DeepStack is the work of a collaboration between researchers at the University of Alberta and two Czech universities, who say in a new non-peer reviewed paper that it's the "first computer program to beat professional poker players in heads-up no-limit Texas hold 'em".
The new paper arrived as a rival AI poker team of researcher from Carnegie Mellon University announced a $200,000 match between its system, Libratus, and four poker pros: Jason Les, Dong Kim, Daniel McAulay, and Jimmy Chou. Collectively, the four human pros will play 120,000 hands of heads-up no-limit Texas hold 'em over 20 days against Libratus.
While both Claudico and DeepStack use a technique called "counterfactual regret minimization" to reason through card-play strategy, DeepStack's makers say its system "takes a fundamentally different approach" in how it handles information asymmetry, including simulating a "gut feeling" for which cards to hold on to.
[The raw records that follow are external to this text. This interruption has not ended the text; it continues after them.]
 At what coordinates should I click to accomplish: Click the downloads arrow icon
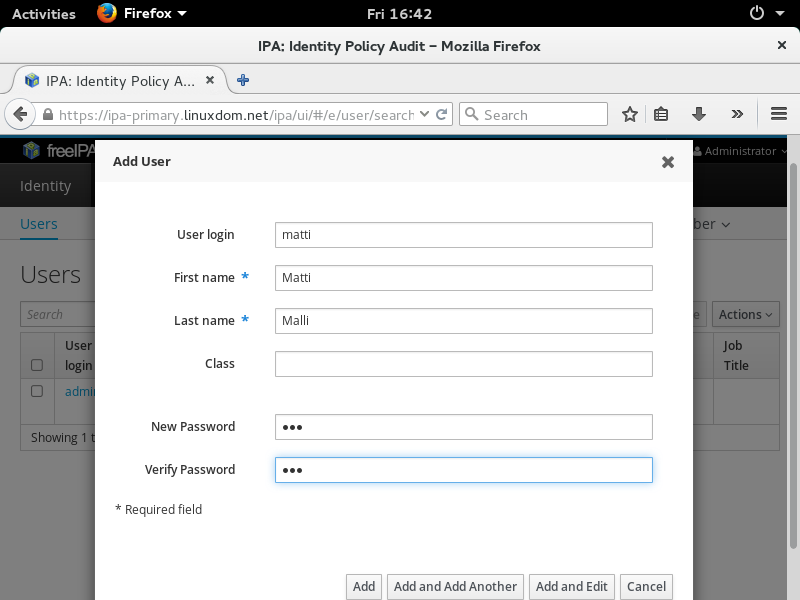(x=699, y=114)
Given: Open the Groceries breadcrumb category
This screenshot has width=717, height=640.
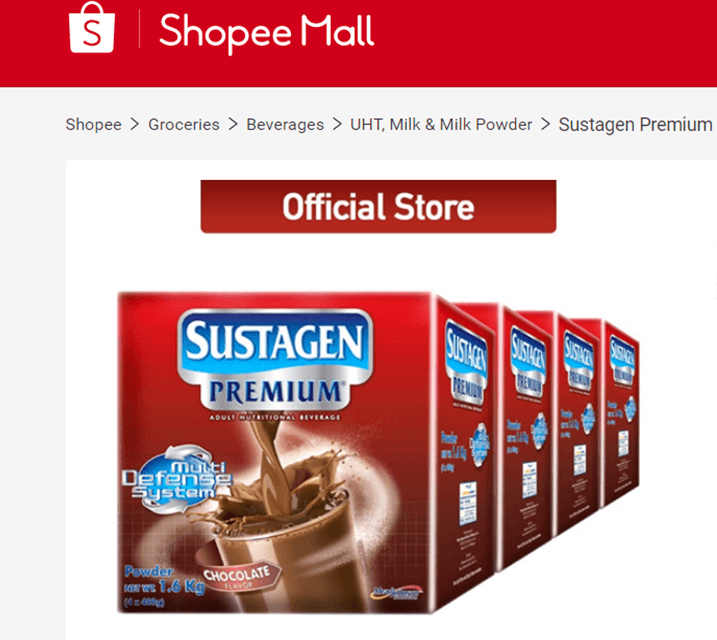Looking at the screenshot, I should pyautogui.click(x=184, y=124).
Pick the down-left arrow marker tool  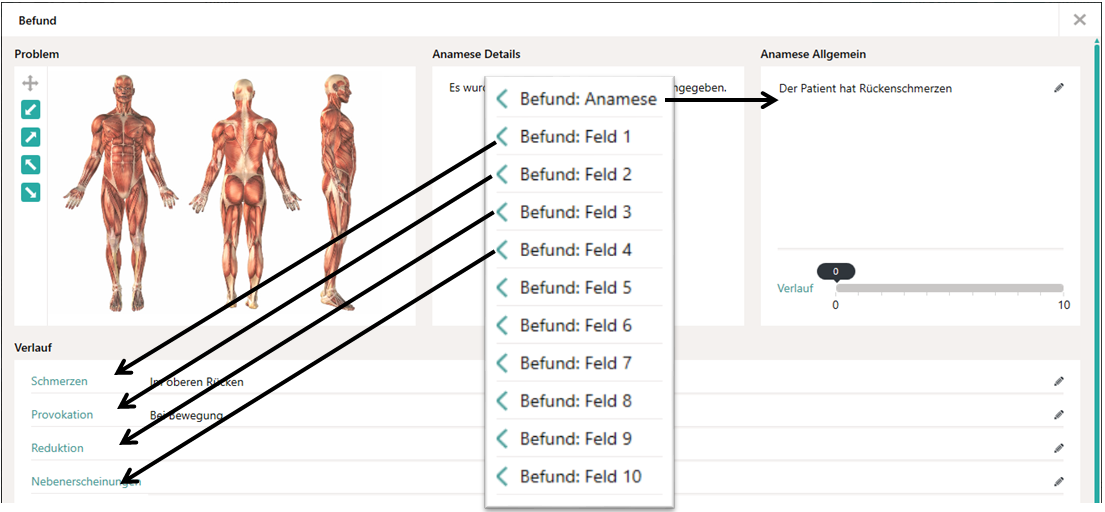point(30,111)
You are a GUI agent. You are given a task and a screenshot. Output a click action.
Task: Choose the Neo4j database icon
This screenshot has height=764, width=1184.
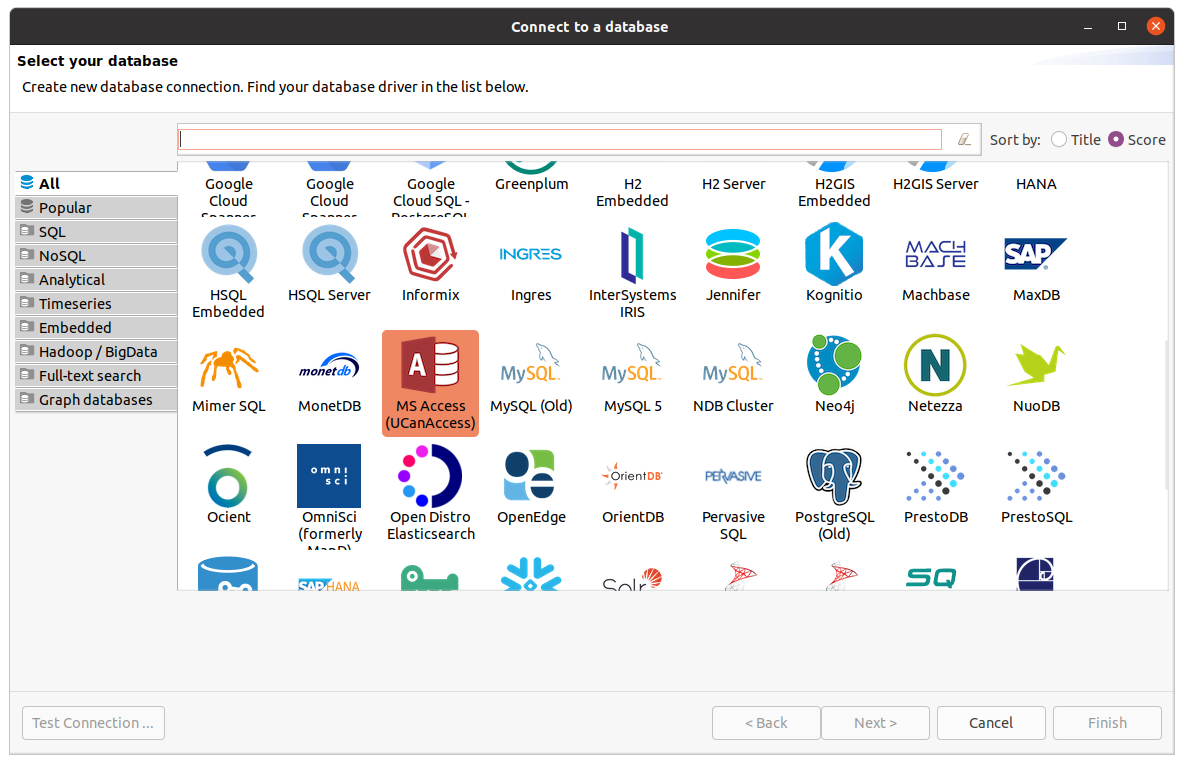click(834, 365)
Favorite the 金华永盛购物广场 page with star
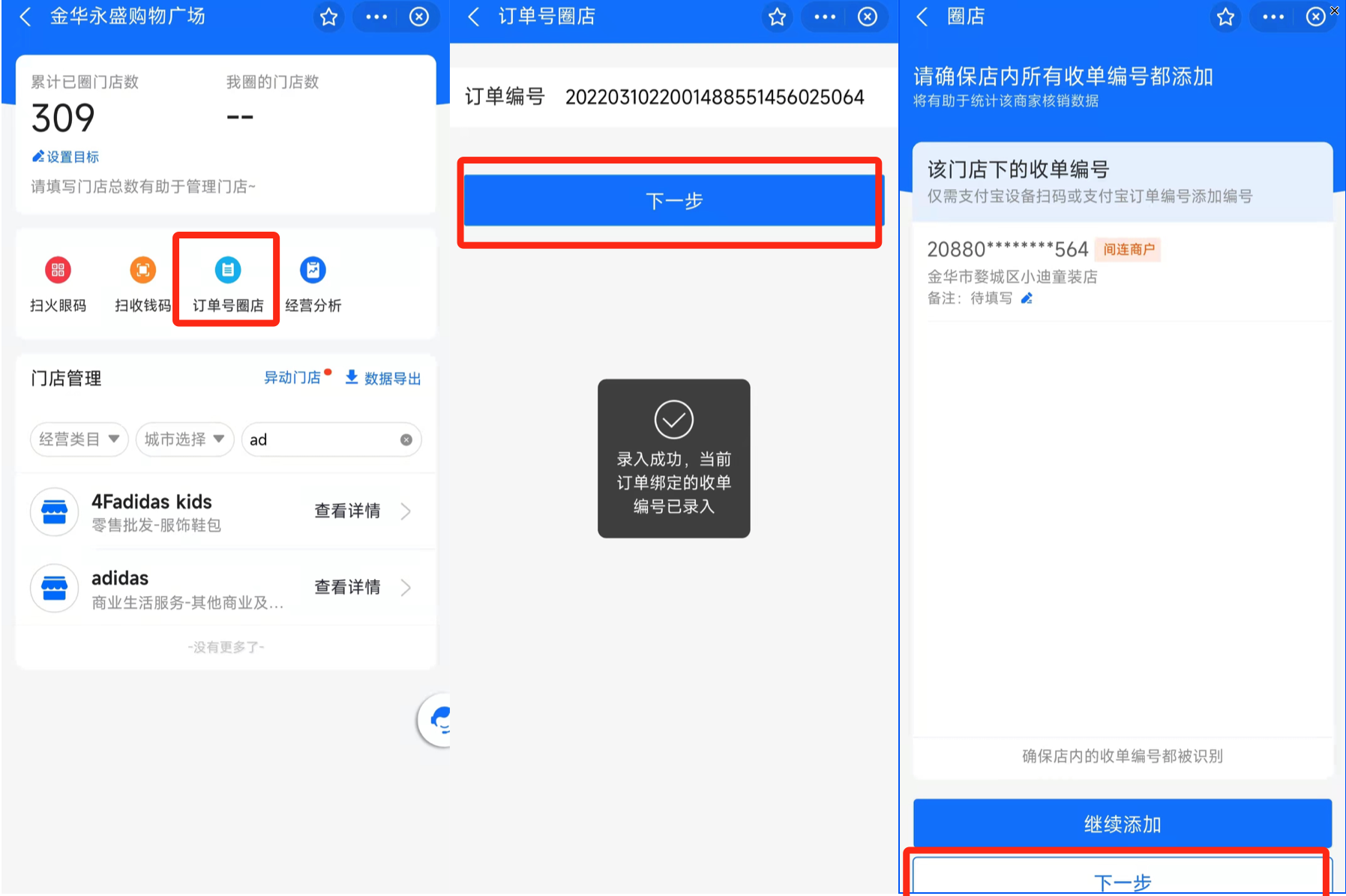The height and width of the screenshot is (896, 1346). pos(328,17)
Both Libratus and DeepStack are described as using novel approaches for achieving a Nash equilibrium, which Carnegie Mellon University defines as a "pair of strategies, one per player, where neither player can benefit from changing strategy as long as the other player's strategy remains the same".
"The DeepStack algorithm seeks to compute and play a low-exploitability strategy for the game, ie, solve for an approximate Nash equilibrium. DeepStack computes this strategy during play and only for the states of the public tree that actually arise during play. This local computation lets DeepStack reason in games that are too big for existing algorithms without having to abstract the game's 10 to the power of 160 decision points down to 10 to the power of 14 to make solving tractable," DeepStack's researchers wrote.
DeepStack was evaluated against 33 professional poker players from the International Federation of Poker. Each participant was asked to play a 3,000-game match over a month.
"In total 44,852 games were played by the 33 players with 11 players completing the requested 3,000 games. Over all games played, DeepStack won 492 mbb/g [milli-big-blinds per game]. This is over four standard deviations away from zero, and so highly significant," the DeepStack researchers wrote.
Carnegie Mellon University says Libratus employs a faster method to find a Nash equilibrium as well as developing better endgame strategies, which are powered by the Pittsburgh Supercomputing Center's Bridges supercomputer.
"We're pushing on the supercomputer like crazy," said Sandholm, who said Libratus was build with 15 million core hours of computation compared with the three million used for Claudico.
Carnegie Mellon University's match kicks off today at 11am at the Pittsburgh Rivers Casino and will end around 7pm.